_TASK ITEM_
Write out the data that follows exactly, keeping every picture out.
____ EXERCISE INPUT
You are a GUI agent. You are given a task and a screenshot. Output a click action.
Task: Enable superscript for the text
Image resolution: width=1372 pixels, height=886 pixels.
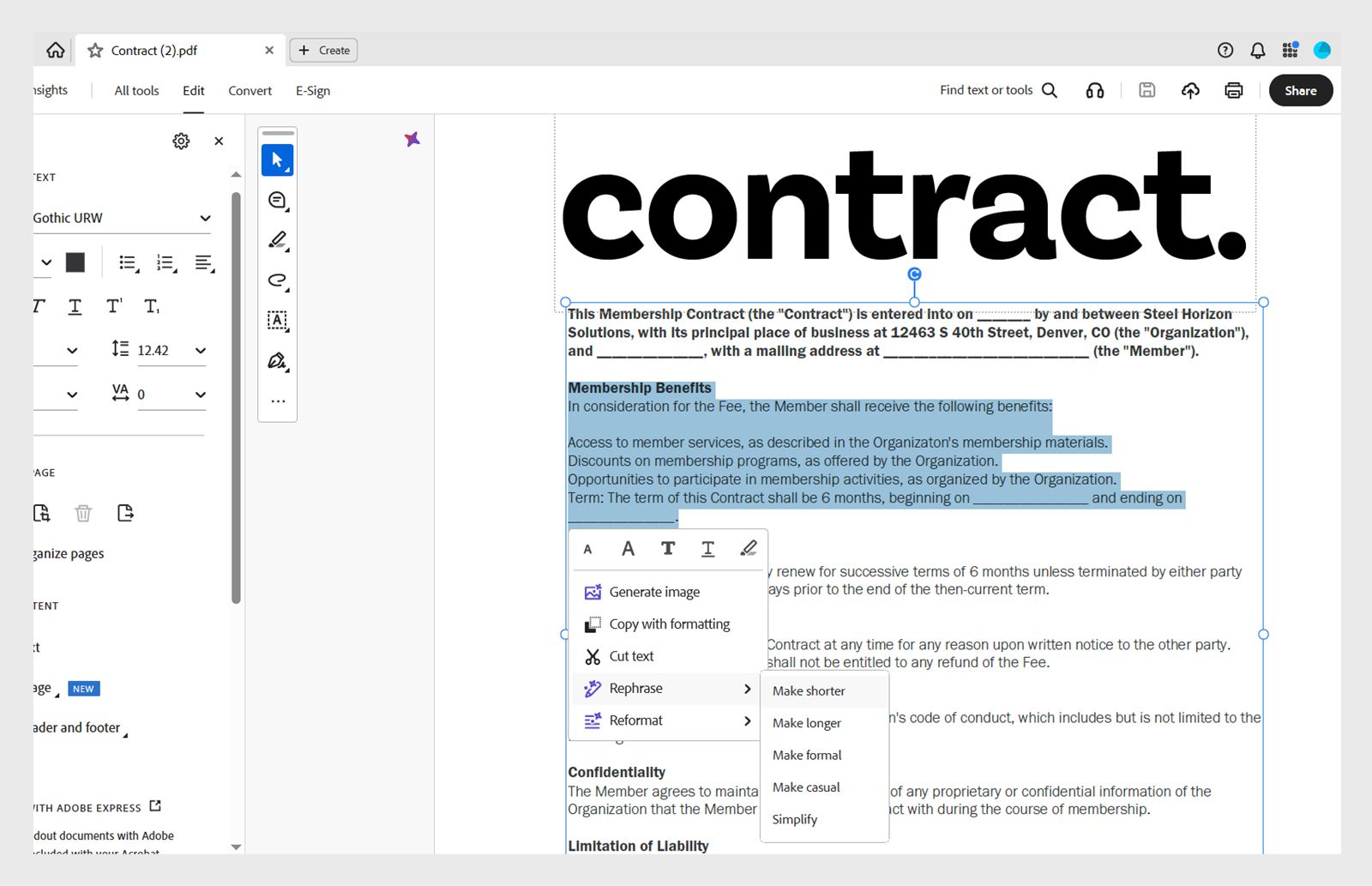click(112, 305)
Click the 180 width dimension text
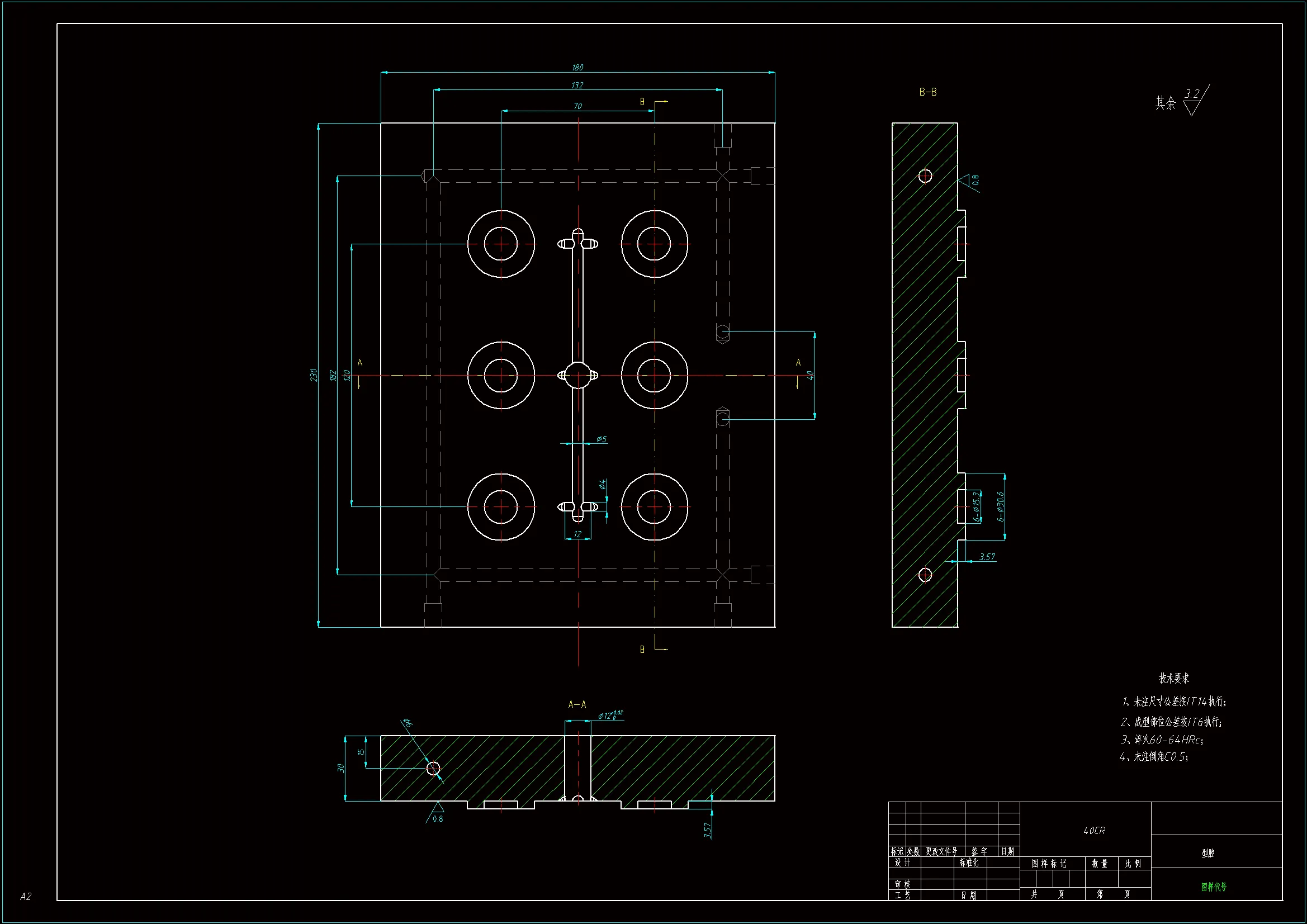This screenshot has width=1307, height=924. pyautogui.click(x=577, y=68)
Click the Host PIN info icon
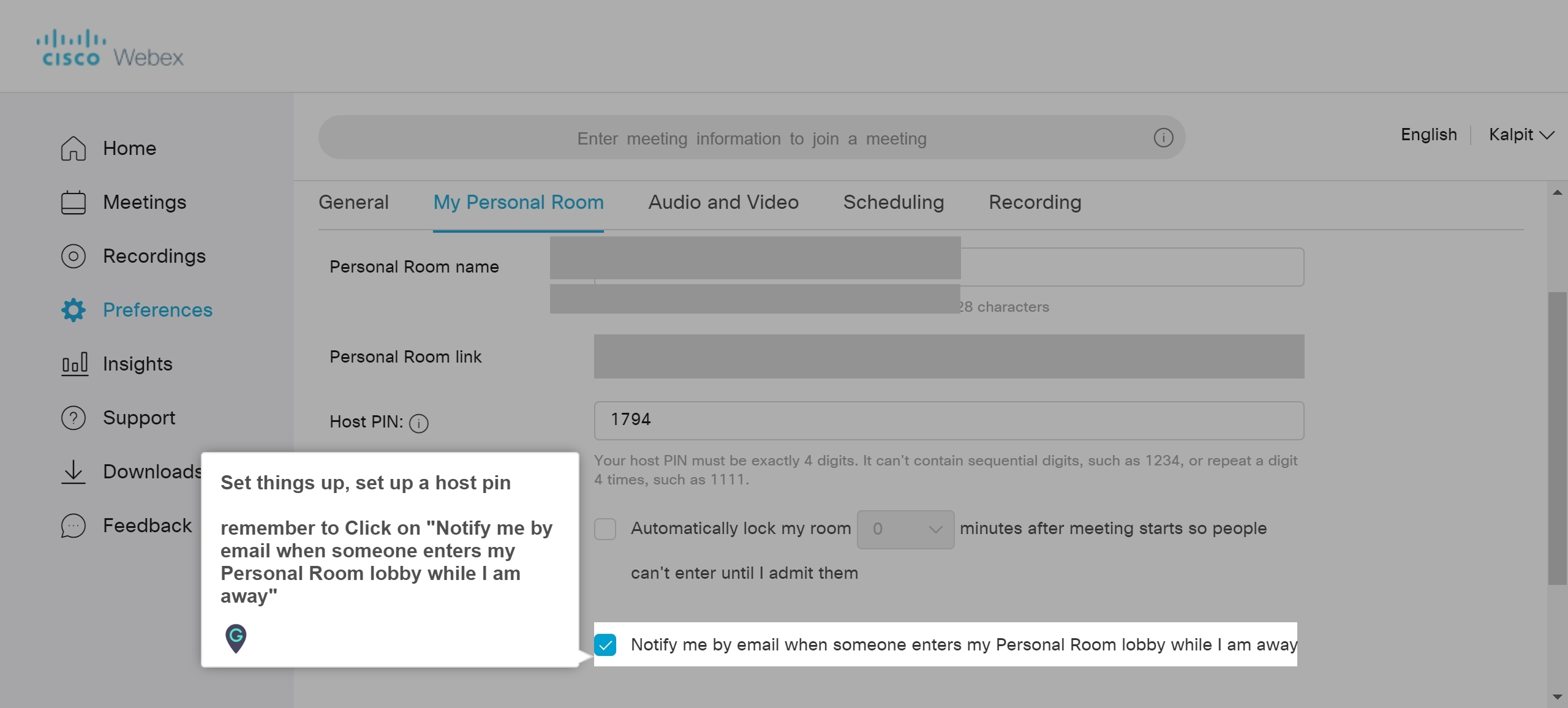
________
_FINAL ANSWER_
You are a GUI agent. You are given a task and a screenshot. Output a click action.
Task: Enable superscript for the text
Image resolution: width=1372 pixels, height=886 pixels.
click(112, 305)
Click the 180 width dimension text
This screenshot has width=1307, height=924. pyautogui.click(x=577, y=68)
Click the Host PIN info icon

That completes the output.